WORK TASK ▸ The expected output is the complete listing, copied word for word.

EXTRACTED RECORDS ▸
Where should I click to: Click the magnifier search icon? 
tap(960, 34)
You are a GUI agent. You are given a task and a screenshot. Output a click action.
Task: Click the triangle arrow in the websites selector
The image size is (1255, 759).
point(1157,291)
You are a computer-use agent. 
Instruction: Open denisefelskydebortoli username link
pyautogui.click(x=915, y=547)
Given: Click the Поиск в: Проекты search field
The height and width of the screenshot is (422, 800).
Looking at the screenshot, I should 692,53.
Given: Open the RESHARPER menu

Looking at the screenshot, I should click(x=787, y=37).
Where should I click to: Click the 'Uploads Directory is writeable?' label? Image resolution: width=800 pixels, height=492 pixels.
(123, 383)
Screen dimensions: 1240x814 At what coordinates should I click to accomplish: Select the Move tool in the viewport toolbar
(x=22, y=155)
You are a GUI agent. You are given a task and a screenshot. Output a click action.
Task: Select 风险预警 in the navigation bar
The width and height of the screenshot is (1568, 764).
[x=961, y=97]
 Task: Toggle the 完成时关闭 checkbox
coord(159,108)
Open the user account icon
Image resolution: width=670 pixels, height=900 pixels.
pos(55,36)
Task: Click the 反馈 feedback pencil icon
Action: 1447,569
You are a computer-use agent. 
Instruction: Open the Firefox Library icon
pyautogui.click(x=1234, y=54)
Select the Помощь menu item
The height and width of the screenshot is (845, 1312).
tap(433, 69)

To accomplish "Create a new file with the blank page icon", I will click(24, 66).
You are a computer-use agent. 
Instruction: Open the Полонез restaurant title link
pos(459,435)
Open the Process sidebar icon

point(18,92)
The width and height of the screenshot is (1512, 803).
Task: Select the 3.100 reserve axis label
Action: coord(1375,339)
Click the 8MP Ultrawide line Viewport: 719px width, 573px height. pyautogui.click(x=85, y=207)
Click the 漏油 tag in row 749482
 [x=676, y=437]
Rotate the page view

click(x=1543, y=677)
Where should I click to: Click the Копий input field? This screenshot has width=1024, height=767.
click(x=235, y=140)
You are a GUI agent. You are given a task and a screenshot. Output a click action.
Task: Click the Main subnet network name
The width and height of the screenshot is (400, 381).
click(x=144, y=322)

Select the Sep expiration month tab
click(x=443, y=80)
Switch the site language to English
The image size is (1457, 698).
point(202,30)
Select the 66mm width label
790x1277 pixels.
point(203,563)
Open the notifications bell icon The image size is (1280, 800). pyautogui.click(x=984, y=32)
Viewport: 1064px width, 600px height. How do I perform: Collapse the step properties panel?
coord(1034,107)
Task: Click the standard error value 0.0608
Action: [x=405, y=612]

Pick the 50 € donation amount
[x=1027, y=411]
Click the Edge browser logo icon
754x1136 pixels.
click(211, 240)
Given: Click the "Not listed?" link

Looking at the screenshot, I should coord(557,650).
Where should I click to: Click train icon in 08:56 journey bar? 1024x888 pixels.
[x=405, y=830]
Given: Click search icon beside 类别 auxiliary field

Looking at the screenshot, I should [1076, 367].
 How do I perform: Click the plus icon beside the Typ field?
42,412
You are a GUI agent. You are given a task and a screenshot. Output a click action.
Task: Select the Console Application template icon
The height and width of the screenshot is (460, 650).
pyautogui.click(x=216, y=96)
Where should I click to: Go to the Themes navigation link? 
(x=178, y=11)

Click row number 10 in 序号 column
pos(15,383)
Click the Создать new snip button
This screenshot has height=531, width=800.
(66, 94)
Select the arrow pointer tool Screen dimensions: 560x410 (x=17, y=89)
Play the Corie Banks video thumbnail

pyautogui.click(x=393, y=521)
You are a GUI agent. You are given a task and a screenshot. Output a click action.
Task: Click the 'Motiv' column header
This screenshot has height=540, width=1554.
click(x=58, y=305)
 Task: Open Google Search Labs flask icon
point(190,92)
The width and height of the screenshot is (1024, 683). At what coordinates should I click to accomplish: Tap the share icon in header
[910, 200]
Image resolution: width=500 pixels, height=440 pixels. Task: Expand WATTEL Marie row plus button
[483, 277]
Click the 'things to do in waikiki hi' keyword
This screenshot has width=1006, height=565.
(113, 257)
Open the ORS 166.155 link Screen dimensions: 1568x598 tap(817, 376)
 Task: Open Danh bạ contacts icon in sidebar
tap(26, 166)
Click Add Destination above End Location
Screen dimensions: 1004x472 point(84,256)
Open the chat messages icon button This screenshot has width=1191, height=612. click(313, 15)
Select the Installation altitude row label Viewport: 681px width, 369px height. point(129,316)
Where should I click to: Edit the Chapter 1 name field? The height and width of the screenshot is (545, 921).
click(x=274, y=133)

ANSWER SECTION ▸
Where should I click to: Click the magnifier search icon? 
tap(960, 34)
You are a GUI agent. You are given a task and a screenshot. Output a click action.
Task: Click the triangle arrow in the websites selector
The image size is (1255, 759).
point(1157,291)
You are a computer-use agent. 
Instruction: Open denisefelskydebortoli username link
pyautogui.click(x=915, y=547)
Given: Click the Поиск в: Проекты search field
The height and width of the screenshot is (422, 800).
Looking at the screenshot, I should 692,53.
Given: Open the RESHARPER menu

Looking at the screenshot, I should click(x=787, y=37).
Where should I click to: Click the 'Uploads Directory is writeable?' label? Image resolution: width=800 pixels, height=492 pixels.
(123, 383)
Screen dimensions: 1240x814 At what coordinates should I click to accomplish: Select the Move tool in the viewport toolbar
(x=22, y=155)
You are a GUI agent. You are given a task and a screenshot. Output a click action.
Task: Select 风险预警 in the navigation bar
The width and height of the screenshot is (1568, 764).
[x=961, y=97]
 Task: Toggle the 完成时关闭 checkbox
coord(159,108)
Open the user account icon
Image resolution: width=670 pixels, height=900 pixels.
pos(55,36)
Task: Click the 反馈 feedback pencil icon
Action: 1447,569
You are a computer-use agent. 
Instruction: Open the Firefox Library icon
pyautogui.click(x=1234, y=54)
Select the Помощь menu item
The height and width of the screenshot is (845, 1312).
tap(433, 69)

To accomplish "Create a new file with the blank page icon", I will click(24, 66).
You are a computer-use agent. 
Instruction: Open the Полонез restaurant title link
pos(459,435)
Open the Process sidebar icon

point(18,92)
The width and height of the screenshot is (1512, 803).
Task: Select the 3.100 reserve axis label
Action: coord(1375,339)
Click the 8MP Ultrawide line Viewport: 719px width, 573px height. pyautogui.click(x=85, y=207)
Click the 漏油 tag in row 749482
 [x=676, y=437]
Rotate the page view

click(x=1543, y=677)
Where should I click to: Click the Копий input field? This screenshot has width=1024, height=767.
click(x=235, y=140)
You are a GUI agent. You are given a task and a screenshot. Output a click action.
Task: Click the Main subnet network name
The width and height of the screenshot is (400, 381).
click(x=144, y=322)

Select the Sep expiration month tab
click(x=443, y=80)
Switch the site language to English
The image size is (1457, 698).
point(202,30)
Select the 66mm width label
790x1277 pixels.
point(203,563)
Open the notifications bell icon The image size is (1280, 800). pyautogui.click(x=984, y=32)
Viewport: 1064px width, 600px height. How do I perform: Collapse the step properties panel?
coord(1034,107)
Task: Click the standard error value 0.0608
Action: [x=405, y=612]

Pick the 50 € donation amount
[x=1027, y=411]
Click the Edge browser logo icon
754x1136 pixels.
click(211, 240)
Given: Click the "Not listed?" link

Looking at the screenshot, I should coord(557,650).
Where should I click to: Click train icon in 08:56 journey bar? 1024x888 pixels.
[x=405, y=830]
Given: Click search icon beside 类别 auxiliary field

Looking at the screenshot, I should [1076, 367].
 How do I perform: Click the plus icon beside the Typ field?
42,412
You are a GUI agent. You are given a task and a screenshot. Output a click action.
Task: Select the Console Application template icon
The height and width of the screenshot is (460, 650).
pyautogui.click(x=216, y=96)
Where should I click to: Go to the Themes navigation link? 
(x=178, y=11)

Click row number 10 in 序号 column
pos(15,383)
Click the Создать new snip button
This screenshot has height=531, width=800.
(66, 94)
Select the arrow pointer tool Screen dimensions: 560x410 (x=17, y=89)
Play the Corie Banks video thumbnail

pyautogui.click(x=393, y=521)
You are a GUI agent. You are given a task and a screenshot. Output a click action.
Task: Click the 'Motiv' column header
This screenshot has height=540, width=1554.
click(x=58, y=305)
 Task: Open Google Search Labs flask icon
point(190,92)
The width and height of the screenshot is (1024, 683). At what coordinates should I click to accomplish: Tap the share icon in header
[910, 200]
Image resolution: width=500 pixels, height=440 pixels. Task: Expand WATTEL Marie row plus button
[483, 277]
Click the 'things to do in waikiki hi' keyword
This screenshot has width=1006, height=565.
(113, 257)
Open the ORS 166.155 link Screen dimensions: 1568x598 tap(817, 376)
 Task: Open Danh bạ contacts icon in sidebar
tap(26, 166)
Click Add Destination above End Location
Screen dimensions: 1004x472 point(84,256)
Open the chat messages icon button This screenshot has width=1191, height=612. click(313, 15)
Select the Installation altitude row label Viewport: 681px width, 369px height. point(129,316)
Where should I click to: Edit the Chapter 1 name field? The height and width of the screenshot is (545, 921).
click(x=274, y=133)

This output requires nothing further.